The RSI rebounded from oversold conditions and was hovering around 40.78 at the time of writing, reflecting an easing of selling pressure after the recent decline. However, the RSI remained below the midline, which limited the confirmation of bullish strength.


TVL drops questions about strength of rally
SEI’s total value locked stood at $43.2 million at press time, following a 7.32% decline over the past 24 hours. This decline contrasts sharply with rising prices and increased commercial activity.
While price and volume suggested growing interest, the falling TVL indicated that capital within the network had diminished. This divergence has raised concerns about the sustainability of the current movement.
If network value does not increase alongside prices, the rally risks relying on short-term participation rather than long-term commitment. However, improving accessibility through zero-fee swaps could potentially attract new liquidity.
For now, the mismatch between TVL and price reflects an imbalance that weakens the foundations of the ongoing recovery.


In summary, the expansion of Sei’s public services has improved accessibility and attracted high participation, but structural pressure remains intact in the downward channel.

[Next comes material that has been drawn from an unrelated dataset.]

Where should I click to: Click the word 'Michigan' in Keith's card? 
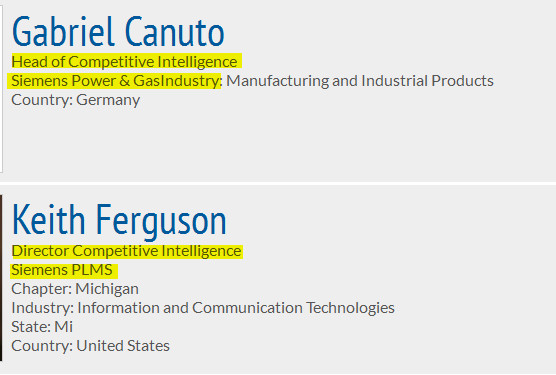click(107, 289)
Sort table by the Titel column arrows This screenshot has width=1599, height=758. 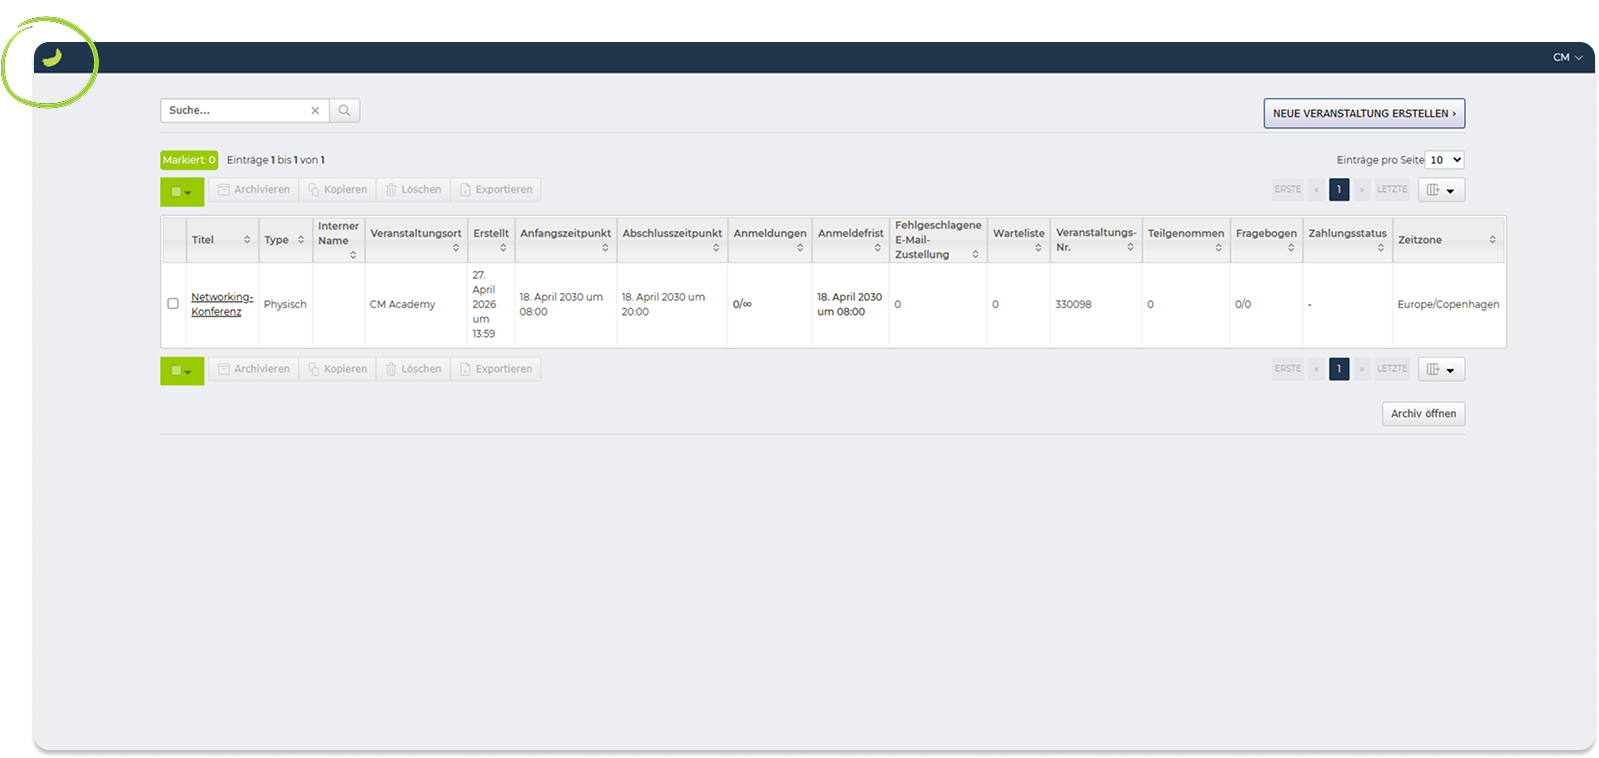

The RSI recovery supports a short-term rebound, although it does not confirm dominance. In the meantime, the decline in TVL weakened the foundations of the rally.
As a result, the current setup favors a decline towards $0.048 before any stable continuation higher.
Final Summary
- No-fee utilities improve the structure of demand, but prices still respond to liquidity imbalances rather than sustained capital inflows.
- The LIT recovery remains fragile despite improving short-term participation signals.